Statistical and econometric models for the analysis of large longitudinal data
Increasingly longitudinal data is being collected at such rates that it is becoming difficult to analyse the data using existing statistical methods, and software and hardware solutions. For example, electricity smart meter technology is increasingly deployed in residential and commercial buildings. In such a system, energy usage is collected and electronically transmitted back to the distributor every 30 minutes. This means that for a state such as Victoria, Australia, over 35 billion observations are collected every year from the approximately 2.1 million households.
The introduction of smart meters affords the opportunity to better model and understand residential and business energy usage patterns between months, between days and within days, something that is not possible using only quarterly energy usage information.

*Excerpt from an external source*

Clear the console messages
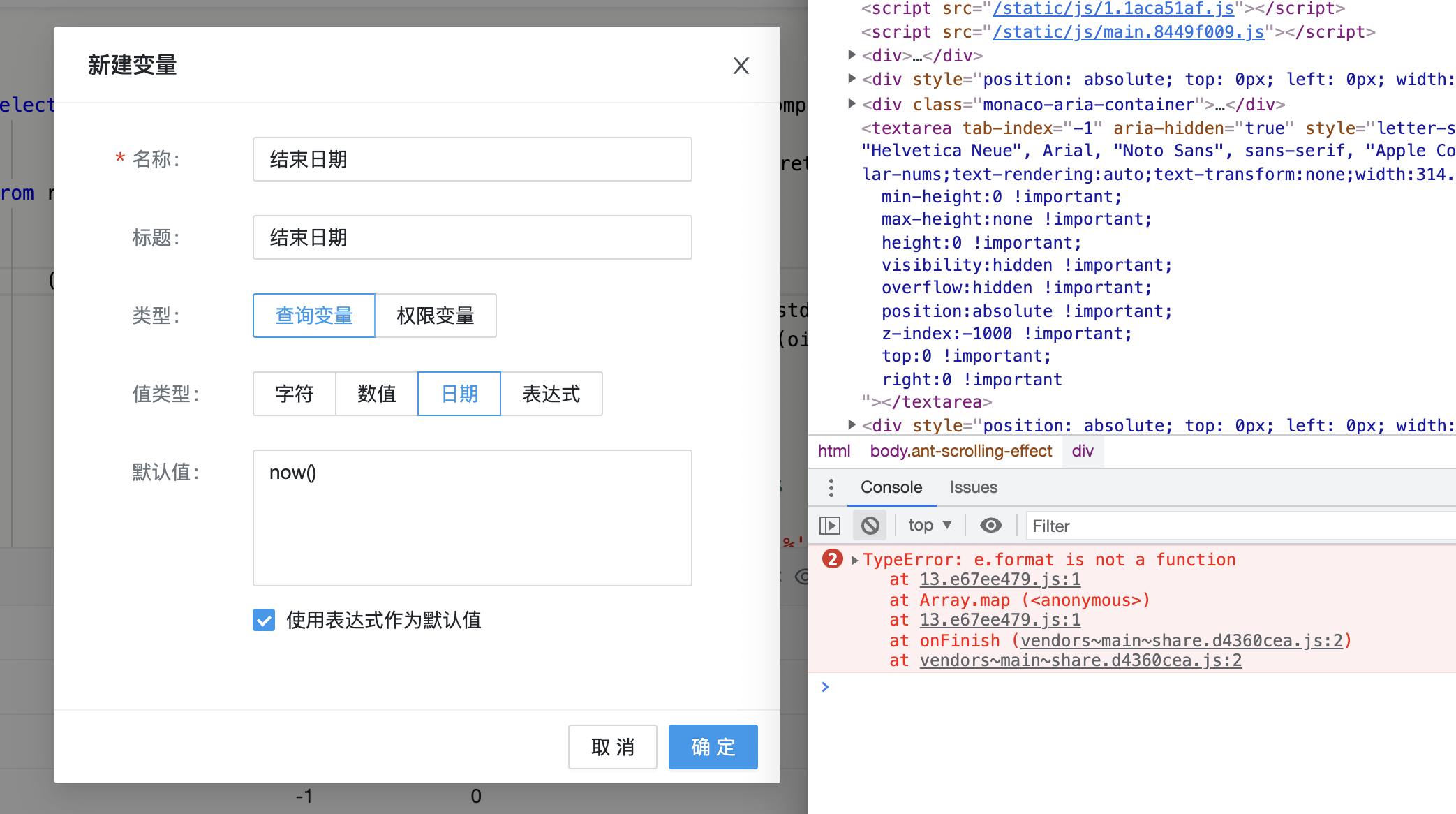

Similarly, to improve compliance and government services to customers, governments collect income, financial and asset information from their customers over time. Analysing over ten years’ worth of such data for over ten million customers means that the number of observation will exceed 100 million observations.
In both examples above it is important to account for any temporal and spatial correlations, as any uncertainties associated with model parameters, predictions and forecasts could be severally under-estimated. This could hinder good decision making as patterns may be identified that do not really exist, resulting in incorrect inferences. For example, in the energy case, if the uncertainties associated with peak energy usage in different regions are under-estimated, the system may not meet reliability targets for these peak periods. For the government services data, having good parameter uncertainty estimates assists with identifying variables that may drive certain behaviours that can result in better financial outcomes for customers.
The scientific challenge is to account for these correlations using appropriately complex statistical models when the data sets are very large. This stream of research is focussed on developing methodology to undertake statistical analysis of large, correlated, both temporally and spatially, data sets to help improve decision making.